Die neue Präsidentin des Zentralrates der Juden in
Deutschland, Charlotte Knobloch, wünscht sich von den Deutschen mehr 
Patriotismus. "Warum sollen die Deutschen nicht stolz auf ihr Land 
sein?", sagte Knobloch dem  Berliner "Tagesspiegel am Sonntag". Jeder
könne darauf stolz sein, wie die Menschen nach dem Krieg "dieses Land
mit den Händen aufgebaut haben".
Sie werde oft von Zuwanderern gefragt, warum die Deutschen ihr 
Land nicht liebten. "Ich verlange ja gar nicht von den Neubürgern, 
dass sie schnell ein Patriotismusgefühl entwickeln. Ich verlange aber
von den Alteingesessenen, dass sie sich zu ihrem Land mit Freude 
bekennen. Und das tun sie nicht." In anderen Ländern stünden die 
Menschen dagegen für ihr Land ein, betonte sie.  Zugleich warnte 
Knobloch vor Schuldgefühlen, die es selbst in der jungen Generation 
wegen der deutschen Vergangenheit noch gibt: "Wir müssen alles dafür 
tun, den jungen Leuten nicht das Gefühl zu geben, sie seien schuldig 
an der Vergangenheit." Denn dann könnten sie ja keine Patrioten sein,
sagte Knobloch. "Das sollten sie aber - und zwar hundertprozentig." 
Sowohl von den jüdischen Gemeinden als auch von der Politik muss nach
Auffassung der 73-Jährigen auf diesem Gebiet "noch einiges getan 
werden".

* [ZIELE]:
1. Fasse den Bericht über Charlotte Knoblochs Äußerungen zum Patriotismus in zwei Sätzen zusammen.
2. Gib alle wörtlichen Zitate Knoblochs an, die im Bericht über ihre Äußerungen zum Patriotismus in Anführungszeichen stehen.
3. Setze den Bericht über Knoblochs Äußerungen zum Patriotismus nach seinem letzten Satz fort.

* [ERFASSTE DATEN]:
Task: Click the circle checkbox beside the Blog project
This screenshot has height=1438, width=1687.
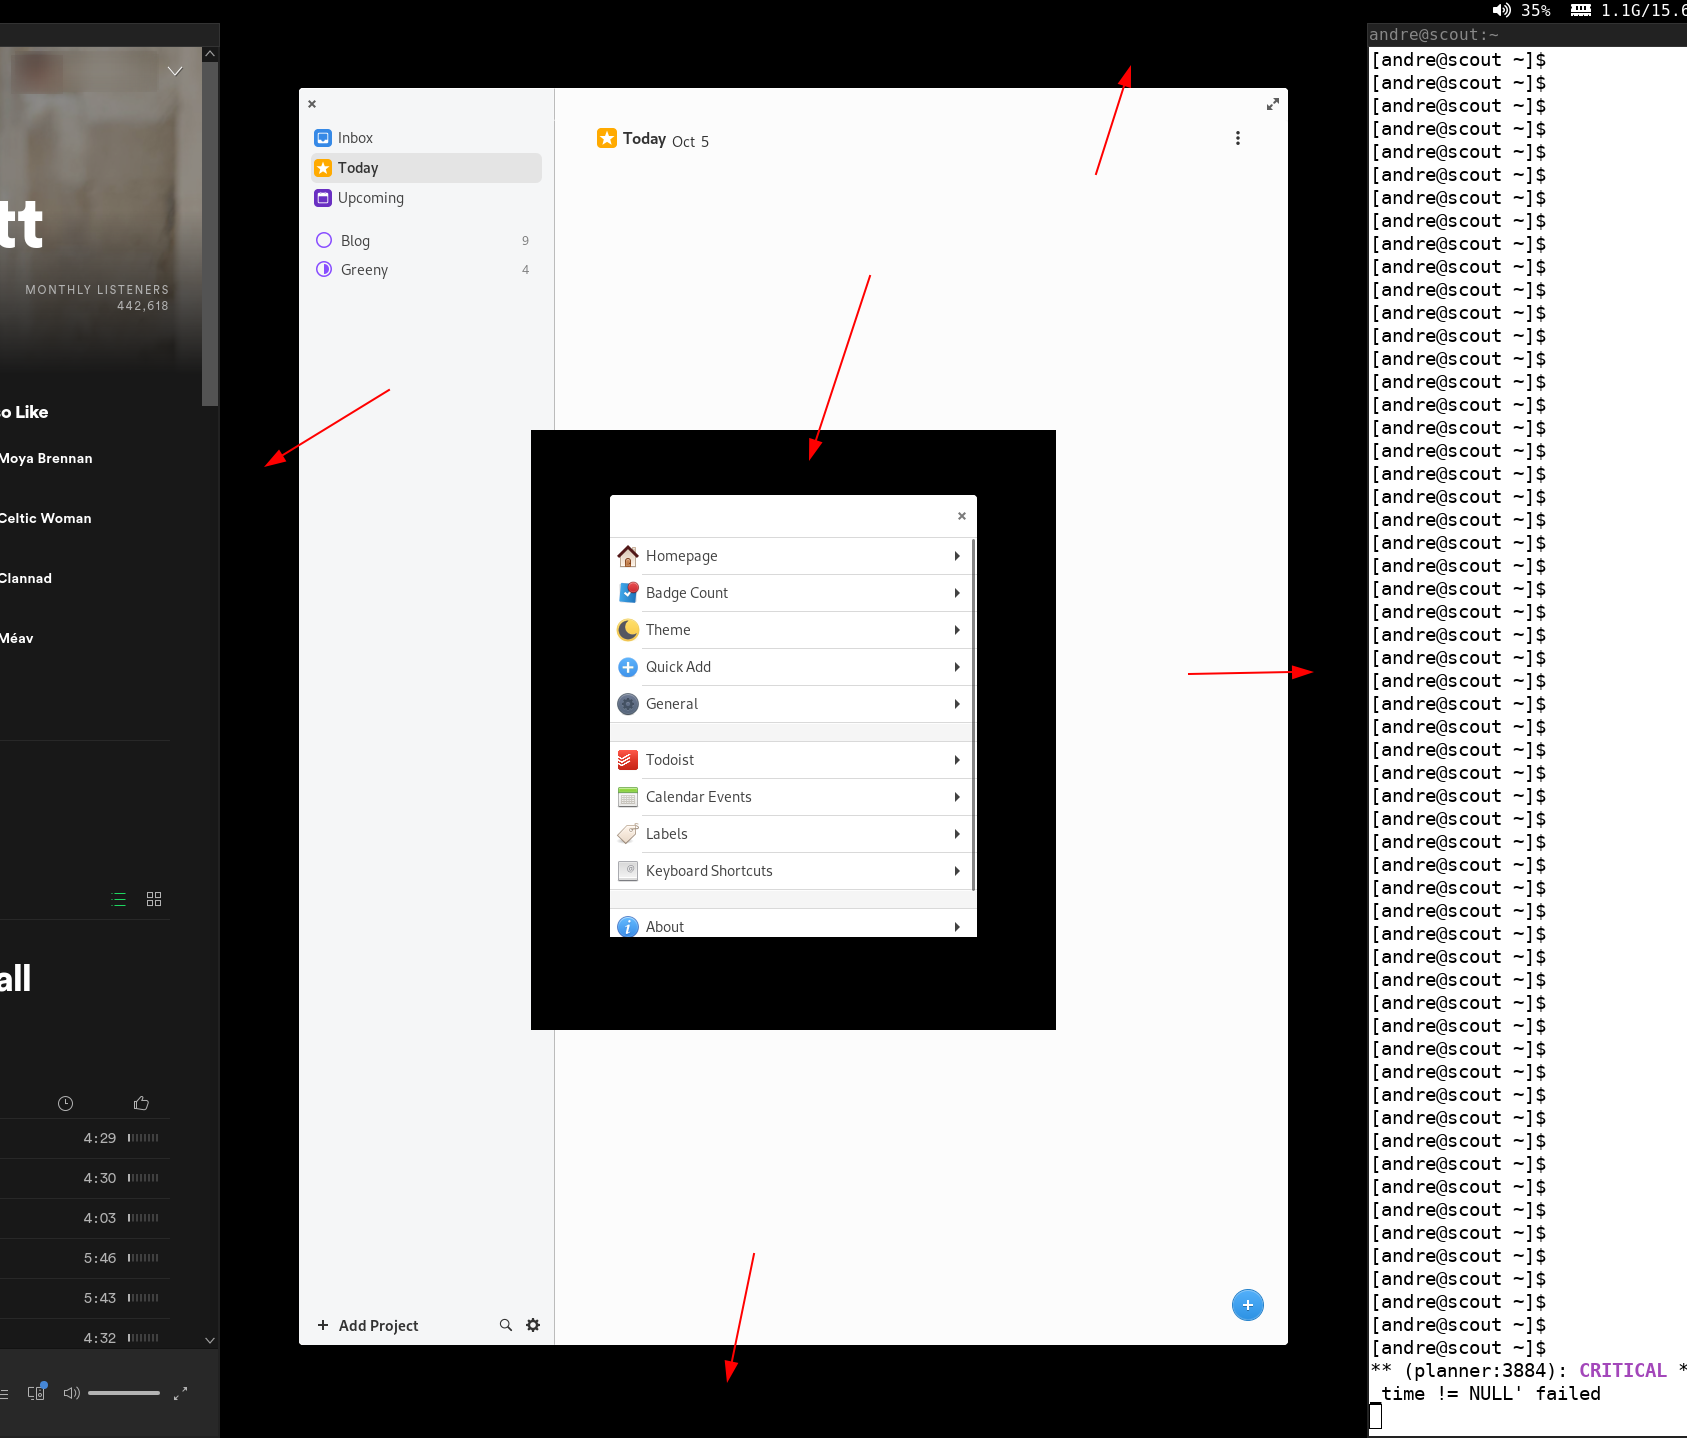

* [ANTWORTEN]:
1. Charlotte Knobloch, die neue Präsidentin des Zentralrates der Juden in Deutschland, wünscht sich von den Deutschen mehr Patriotismus und verlangt von den Alteingesessenen, sich mit Freude zu ihrem Land zu bekennen. Zugleich warnt sie vor Schuldgefühlen der jungen Generation wegen der deutschen Vergangenheit, weil junge Leute sonst keine Patrioten sein könnten.

2.
- "Warum sollen die Deutschen nicht stolz auf ihr Land sein?"
- "dieses Land mit den Händen aufgebaut haben"
- "Ich verlange ja gar nicht von den Neubürgern, dass sie schnell ein Patriotismusgefühl entwickeln. Ich verlange aber von den Alteingesessenen, dass sie sich zu ihrem Land mit Freude bekennen. Und das tun sie nicht."
- "Wir müssen alles dafür tun, den jungen Leuten nicht das Gefühl zu geben, sie seien schuldig an der Vergangenheit."
- "Das sollten sie aber - und zwar hundertprozentig."
- "noch einiges getan werden"

3.
Knobloch selbst sieht sich jedoch nicht als Patriotin. "Von mir 
kann man nicht verlangen, dass ich Patriotin bin", betonte sie. Sie 
könne die Vergangenheit nicht aus ihrem Leben streichen. Sie sehe in 
Deutschland aber ihre Heimat.  Das Verhältnis von Juden und 
Nichtjuden sei "auf beiden Seiten von Ängsten belastet", sagte 
Knobloch. "Wir müssen den Leuten verständlich machen, dass uns nur 
die Religion unterscheidet, sonst gar nichts."
Im Kampf gegen den Rechtsextremismus sprach sich die Präsidentin 
der Israelitischen Kultusgemeinde München dafür aus, gegebenenfalls 
das Demonstrationsrecht einzuschränken. "Es geht nicht an, dass die 
Behörden Neonazi-Demonstrationen verbieten wollen und dann von den 
Gerichten gebremst werden, weil die Gesetzeslage dem nicht 
entspricht."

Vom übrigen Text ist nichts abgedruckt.